This is a cute trick, but it is unnecessarily complicated. If you instead take the simple, obvious recursive solution and just memoize the results as they are computed, the result will be computed in the same order and with the same performance improvement as with generating an explicit table. In the interview I had, the interviewer didn't know that and was expecting me to write out a table of intermediate results. He kept hinting at it until I had to tell him that simply adding memoization to the recursive solution would yield the same answer without having to reconfigure the problem to work from bottom up in a table.

The next speedup to the Bayesian Hierarchical Clustering comes from this exact trick. When we compute the values of ph1-log and px-log for a subtree, we simply memoize them in the tree structure itself. The next time we need the value we can simply fetch it from the stored location. We can make this even more efficient by computing the value at the time of tree creation so we don't have to check if the value is memoized — it will always be present in the tree structure. If we change the code in this way, we'll see something amusing. Although conceptually we are computing the values top-down as we build the tree, we are, through memoization, computing the values in bottom-up order.
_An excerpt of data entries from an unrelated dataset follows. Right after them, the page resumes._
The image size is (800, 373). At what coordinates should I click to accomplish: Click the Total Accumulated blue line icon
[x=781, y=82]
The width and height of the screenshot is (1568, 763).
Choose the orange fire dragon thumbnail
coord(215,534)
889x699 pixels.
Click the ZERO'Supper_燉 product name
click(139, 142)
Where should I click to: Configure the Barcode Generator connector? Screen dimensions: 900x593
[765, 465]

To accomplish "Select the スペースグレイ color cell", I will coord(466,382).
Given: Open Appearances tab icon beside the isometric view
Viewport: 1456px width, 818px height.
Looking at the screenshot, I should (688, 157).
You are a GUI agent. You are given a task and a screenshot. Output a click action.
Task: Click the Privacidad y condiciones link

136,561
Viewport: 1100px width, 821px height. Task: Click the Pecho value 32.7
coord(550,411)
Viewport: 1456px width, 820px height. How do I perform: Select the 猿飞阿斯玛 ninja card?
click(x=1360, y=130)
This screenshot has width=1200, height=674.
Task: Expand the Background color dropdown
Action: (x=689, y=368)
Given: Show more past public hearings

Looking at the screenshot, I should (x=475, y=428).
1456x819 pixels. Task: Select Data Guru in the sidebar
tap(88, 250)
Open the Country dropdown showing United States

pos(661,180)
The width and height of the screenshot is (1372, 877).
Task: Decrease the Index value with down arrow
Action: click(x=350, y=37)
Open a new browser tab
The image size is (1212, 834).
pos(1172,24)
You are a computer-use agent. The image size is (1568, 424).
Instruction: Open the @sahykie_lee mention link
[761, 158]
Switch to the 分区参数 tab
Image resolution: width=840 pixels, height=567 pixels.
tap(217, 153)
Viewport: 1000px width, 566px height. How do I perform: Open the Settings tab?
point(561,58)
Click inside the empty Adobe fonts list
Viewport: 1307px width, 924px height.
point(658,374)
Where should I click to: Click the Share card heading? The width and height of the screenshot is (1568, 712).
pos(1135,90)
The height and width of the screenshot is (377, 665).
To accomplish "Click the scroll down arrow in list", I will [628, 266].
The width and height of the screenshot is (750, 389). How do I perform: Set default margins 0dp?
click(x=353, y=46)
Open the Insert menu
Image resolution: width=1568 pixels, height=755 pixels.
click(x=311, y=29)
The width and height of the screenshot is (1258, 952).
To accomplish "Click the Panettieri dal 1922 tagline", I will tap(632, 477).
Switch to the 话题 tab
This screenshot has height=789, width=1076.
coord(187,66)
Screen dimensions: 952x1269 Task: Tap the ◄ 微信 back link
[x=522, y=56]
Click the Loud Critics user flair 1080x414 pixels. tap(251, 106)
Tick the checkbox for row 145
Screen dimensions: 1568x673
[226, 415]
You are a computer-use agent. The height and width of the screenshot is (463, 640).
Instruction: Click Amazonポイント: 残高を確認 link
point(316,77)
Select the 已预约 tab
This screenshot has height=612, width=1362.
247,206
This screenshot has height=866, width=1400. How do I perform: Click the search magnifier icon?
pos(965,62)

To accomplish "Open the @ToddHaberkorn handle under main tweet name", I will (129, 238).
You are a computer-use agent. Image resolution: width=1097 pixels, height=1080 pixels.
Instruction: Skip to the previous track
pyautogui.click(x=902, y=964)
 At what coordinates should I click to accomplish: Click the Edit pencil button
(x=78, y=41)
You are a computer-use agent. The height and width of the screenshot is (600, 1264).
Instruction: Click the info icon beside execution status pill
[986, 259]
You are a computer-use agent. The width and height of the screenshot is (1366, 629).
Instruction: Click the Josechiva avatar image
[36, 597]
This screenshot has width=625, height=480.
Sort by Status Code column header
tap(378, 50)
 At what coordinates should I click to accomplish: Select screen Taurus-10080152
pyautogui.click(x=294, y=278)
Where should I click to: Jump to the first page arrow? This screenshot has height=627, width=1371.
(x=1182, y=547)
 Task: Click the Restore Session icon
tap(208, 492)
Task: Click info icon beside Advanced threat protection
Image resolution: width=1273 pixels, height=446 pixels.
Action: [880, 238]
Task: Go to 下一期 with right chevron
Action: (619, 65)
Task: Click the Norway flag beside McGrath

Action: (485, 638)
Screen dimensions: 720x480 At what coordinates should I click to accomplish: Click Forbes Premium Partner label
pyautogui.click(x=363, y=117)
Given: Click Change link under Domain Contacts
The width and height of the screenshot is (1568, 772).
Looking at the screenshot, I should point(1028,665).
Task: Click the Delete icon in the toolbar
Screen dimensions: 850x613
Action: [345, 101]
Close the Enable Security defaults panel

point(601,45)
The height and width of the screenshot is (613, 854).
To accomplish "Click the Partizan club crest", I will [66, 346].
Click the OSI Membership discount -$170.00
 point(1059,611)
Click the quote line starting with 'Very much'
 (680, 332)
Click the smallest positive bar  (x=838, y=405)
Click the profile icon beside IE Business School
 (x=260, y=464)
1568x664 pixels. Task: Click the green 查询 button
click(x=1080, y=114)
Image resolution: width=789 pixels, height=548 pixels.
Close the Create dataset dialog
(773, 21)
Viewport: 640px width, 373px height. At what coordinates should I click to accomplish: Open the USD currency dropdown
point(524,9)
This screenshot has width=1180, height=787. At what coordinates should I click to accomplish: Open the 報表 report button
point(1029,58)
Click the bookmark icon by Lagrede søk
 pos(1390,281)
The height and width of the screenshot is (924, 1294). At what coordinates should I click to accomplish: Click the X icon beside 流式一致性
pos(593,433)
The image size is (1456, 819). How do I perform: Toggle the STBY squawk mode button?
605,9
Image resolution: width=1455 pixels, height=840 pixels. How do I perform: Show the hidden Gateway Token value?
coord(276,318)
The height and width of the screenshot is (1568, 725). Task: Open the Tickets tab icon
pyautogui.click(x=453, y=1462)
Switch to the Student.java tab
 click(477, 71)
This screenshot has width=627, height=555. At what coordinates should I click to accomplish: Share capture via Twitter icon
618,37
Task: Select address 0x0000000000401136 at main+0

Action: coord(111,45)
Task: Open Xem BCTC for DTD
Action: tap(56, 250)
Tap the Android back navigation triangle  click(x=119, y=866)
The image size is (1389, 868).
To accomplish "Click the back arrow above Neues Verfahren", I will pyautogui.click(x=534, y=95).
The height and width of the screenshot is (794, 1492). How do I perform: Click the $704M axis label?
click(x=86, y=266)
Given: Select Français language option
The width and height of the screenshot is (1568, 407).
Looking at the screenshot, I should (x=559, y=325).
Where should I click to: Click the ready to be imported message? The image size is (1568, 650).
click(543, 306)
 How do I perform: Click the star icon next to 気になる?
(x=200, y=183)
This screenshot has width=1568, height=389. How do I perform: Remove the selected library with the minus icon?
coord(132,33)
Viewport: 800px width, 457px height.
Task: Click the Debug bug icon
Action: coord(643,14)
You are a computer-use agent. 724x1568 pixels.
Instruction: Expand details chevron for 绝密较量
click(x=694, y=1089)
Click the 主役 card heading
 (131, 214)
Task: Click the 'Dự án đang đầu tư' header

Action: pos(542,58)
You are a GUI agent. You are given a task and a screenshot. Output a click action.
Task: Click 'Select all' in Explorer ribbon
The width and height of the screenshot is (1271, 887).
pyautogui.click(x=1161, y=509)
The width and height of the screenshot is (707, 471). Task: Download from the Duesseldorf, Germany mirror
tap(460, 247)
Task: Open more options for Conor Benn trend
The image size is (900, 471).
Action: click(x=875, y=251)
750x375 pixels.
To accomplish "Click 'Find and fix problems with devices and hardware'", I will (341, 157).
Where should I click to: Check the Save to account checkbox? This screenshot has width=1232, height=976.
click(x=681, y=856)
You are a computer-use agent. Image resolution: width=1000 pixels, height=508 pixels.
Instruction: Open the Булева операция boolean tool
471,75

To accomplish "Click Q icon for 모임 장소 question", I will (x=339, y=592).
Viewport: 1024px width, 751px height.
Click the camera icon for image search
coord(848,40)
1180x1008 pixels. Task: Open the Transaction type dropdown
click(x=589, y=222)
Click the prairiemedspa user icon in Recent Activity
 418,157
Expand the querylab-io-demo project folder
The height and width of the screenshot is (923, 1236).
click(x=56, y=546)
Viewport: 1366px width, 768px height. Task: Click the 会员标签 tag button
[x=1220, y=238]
Memoization also helps significantly for log-bernoulli-beta. Because we are building our clusters from bottom up, a significant amount of time is spent checking small clusters and leaf nodes. This means that the two final arguments to log-bernoulli-beta are usually small integers. Rather than compute the values on demand, it is much quicker to pre-compute the values for small integers and simply fetch them from the table.

These improvements to the code add about another factor of ten, so we can now cluster about one or two thousand data points in a reasonable amount of time. This turned out to be not quite enough for my problem and I needed to squeeze out some more performance. That is in the next post.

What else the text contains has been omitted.